University of Melbourne, Vic
Awarded 2023
Co-funded by the Jonathon Ceddia Memorial

“Research of this kind may also support other research into psychiatric conditions, broadening the scope and increasing the number of people it could benefit.”

General Health PhD Scholarship

Researcher Profile

Jordan completed her Master of Biomedical Science in 2017 from the University of Melbourne (UoM), where her project looked at utilising adult stem cells to prevent and treat heart failure in patients following myocardial infarction. Following this, she worked as a Junior Research Assistant at the Centre for Eye Research Australia, establishing induced pluripotent stem cell (iPSC) lines and optic cup organoids from patients with Primary Open Angle Glaucoma.

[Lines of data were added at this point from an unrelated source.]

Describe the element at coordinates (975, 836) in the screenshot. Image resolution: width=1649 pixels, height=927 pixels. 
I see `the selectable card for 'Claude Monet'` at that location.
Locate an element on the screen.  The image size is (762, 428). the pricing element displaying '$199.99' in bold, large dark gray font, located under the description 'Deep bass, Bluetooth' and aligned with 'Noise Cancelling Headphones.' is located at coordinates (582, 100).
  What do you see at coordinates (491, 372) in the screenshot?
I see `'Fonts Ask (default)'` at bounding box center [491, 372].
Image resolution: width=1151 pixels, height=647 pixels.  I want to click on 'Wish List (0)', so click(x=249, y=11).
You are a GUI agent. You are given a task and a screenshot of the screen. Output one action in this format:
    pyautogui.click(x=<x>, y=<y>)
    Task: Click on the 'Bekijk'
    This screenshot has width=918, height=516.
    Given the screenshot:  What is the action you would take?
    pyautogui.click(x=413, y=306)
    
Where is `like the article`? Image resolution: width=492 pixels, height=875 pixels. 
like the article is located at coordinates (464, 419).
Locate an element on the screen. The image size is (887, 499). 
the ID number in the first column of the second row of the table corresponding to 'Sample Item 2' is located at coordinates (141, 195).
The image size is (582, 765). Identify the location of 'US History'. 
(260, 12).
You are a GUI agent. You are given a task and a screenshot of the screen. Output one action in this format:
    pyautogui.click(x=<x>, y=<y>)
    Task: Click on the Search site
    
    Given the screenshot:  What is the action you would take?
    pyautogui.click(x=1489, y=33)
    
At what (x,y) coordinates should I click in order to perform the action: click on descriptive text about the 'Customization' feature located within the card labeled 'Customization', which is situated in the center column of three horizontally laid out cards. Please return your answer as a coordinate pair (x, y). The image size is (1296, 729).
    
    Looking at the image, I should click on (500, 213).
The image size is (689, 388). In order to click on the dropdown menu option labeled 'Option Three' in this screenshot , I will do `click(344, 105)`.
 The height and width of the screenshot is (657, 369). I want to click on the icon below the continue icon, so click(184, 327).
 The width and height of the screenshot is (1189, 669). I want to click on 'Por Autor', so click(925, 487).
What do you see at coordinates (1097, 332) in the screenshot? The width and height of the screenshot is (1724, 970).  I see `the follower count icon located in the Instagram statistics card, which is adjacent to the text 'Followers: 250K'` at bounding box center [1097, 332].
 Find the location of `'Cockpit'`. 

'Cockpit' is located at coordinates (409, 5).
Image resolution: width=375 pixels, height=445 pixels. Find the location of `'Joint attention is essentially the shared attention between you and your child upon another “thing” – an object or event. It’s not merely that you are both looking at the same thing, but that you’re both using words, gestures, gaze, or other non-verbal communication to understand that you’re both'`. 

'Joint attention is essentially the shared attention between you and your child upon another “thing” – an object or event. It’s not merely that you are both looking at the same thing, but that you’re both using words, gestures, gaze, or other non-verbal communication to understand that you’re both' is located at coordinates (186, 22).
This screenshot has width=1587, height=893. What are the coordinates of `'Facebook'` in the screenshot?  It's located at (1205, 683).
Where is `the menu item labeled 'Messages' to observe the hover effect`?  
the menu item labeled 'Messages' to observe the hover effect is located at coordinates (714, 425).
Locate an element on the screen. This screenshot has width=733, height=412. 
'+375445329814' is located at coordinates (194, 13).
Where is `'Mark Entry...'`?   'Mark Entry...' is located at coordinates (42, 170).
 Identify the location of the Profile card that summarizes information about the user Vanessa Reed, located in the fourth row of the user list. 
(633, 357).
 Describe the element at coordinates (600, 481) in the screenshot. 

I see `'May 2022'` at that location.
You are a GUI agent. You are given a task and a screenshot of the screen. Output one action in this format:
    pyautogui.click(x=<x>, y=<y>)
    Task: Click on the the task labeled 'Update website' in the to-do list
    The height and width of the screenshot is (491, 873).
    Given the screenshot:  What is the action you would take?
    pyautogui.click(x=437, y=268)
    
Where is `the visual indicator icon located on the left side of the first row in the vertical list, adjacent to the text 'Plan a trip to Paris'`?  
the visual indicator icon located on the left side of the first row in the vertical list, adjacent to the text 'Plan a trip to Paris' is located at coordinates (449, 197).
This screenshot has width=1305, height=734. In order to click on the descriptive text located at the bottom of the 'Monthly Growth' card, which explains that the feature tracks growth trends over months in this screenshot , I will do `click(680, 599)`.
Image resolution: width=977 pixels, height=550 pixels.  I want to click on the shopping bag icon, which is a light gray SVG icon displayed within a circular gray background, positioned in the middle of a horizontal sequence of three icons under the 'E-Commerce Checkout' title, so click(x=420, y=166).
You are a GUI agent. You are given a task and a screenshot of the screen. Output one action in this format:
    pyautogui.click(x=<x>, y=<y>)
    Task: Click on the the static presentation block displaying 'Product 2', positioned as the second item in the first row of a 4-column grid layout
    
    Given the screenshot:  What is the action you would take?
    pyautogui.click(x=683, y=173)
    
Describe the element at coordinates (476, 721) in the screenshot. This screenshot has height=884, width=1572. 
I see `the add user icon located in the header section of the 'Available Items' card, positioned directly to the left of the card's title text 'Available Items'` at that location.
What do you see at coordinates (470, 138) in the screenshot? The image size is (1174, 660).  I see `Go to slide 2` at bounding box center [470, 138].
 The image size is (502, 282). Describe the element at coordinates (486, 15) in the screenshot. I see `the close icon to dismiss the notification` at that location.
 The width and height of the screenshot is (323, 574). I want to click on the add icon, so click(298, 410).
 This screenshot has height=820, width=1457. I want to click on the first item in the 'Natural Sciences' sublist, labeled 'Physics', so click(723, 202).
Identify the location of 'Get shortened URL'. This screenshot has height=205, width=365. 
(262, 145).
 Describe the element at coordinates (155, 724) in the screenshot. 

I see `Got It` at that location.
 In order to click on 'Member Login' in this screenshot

In 2019 she began work at the Walter & Eliza Hall Institute, Personalised Oncology Division, where she established colorectal cancer organoids from patients undergoing treatment, which were used in drug sensitivity assays to identify the optimal treatment options for an individual. Her work here resulted in a first author publication, primary inventorship on an international patent and a Kellaway Excellence Discovery Award for Outstanding Contributions to Translational Research. In 2022, she began working at the University of Melbourne in the Dept. of Psychiatry where she commenced her research on schizophrenia.

To date she has optimised and validated a protocol for generating iPSCs using blood from patients with schizophrenia and established over 50 stem cell lines as part of a collaboration with the Human Connectome Project – Early Psychosis.

Project Summary

Schizophrenia is a complex and debilitating psychiatric disorder with patients experiencing alterations in behaviour, speech, thought processes and perception. Due to the complexity of schizophrenia, the exact cause is still unknown. Current research indicates a combination of genetics and subtle changes in brain chemistry and structure are likely involved. Clinical neuroimaging data suggests that structural abnormalities exist in many regions of the brain when comparing images acquired from individuals with the disorder to healthy controls.

During my project, I will generate stem cells using blood drawn from patients with schizophrenia. These individual stem cell lines will be a genetic match for the person from which the original blood sample was taken. Using these patient-matched stem cells, I will grow ‘miniature brains’, known as cerebral organoids, from both healthy individuals and diagnosed patients. I will use the patient-specific organoids to study the structural brain changes seen in patients with schizophrenia, the role they play in the development of the disorder, and to further investigate the underlying mechanisms driving the brain abnormalities.

By increasing our understanding of the biological processes underlying schizophrenia, we can uncover new targets for treatments and ultimately improve the lives of the individuals and families living with the disorder.